### Work to complete
Repeat the data below in full and exactly.

### Data provided
------------

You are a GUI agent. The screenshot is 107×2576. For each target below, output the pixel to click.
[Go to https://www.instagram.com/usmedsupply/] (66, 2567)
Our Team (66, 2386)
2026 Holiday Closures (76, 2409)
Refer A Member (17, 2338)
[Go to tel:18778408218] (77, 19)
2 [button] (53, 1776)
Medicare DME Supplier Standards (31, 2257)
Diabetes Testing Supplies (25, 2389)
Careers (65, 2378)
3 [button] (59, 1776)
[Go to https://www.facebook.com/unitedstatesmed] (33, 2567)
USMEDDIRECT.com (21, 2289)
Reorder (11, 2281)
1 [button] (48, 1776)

------------

### Result below
You are a GUI agent. The screenshot is 107×2576. For each target below, output the pixel to click.
[Go to https://www.instagram.com/usmedsupply/] (66, 2567)
Our Team (66, 2386)
2026 Holiday Closures (76, 2409)
Refer A Member (17, 2338)
[Go to tel:18778408218] (77, 19)
2 [button] (53, 1776)
Medicare DME Supplier Standards (31, 2257)
Diabetes Testing Supplies (25, 2389)
Careers (65, 2378)
3 [button] (59, 1776)
[Go to https://www.facebook.com/unitedstatesmed] (33, 2567)
USMEDDIRECT.com (21, 2289)
Reorder (11, 2281)
1 [button] (48, 1776)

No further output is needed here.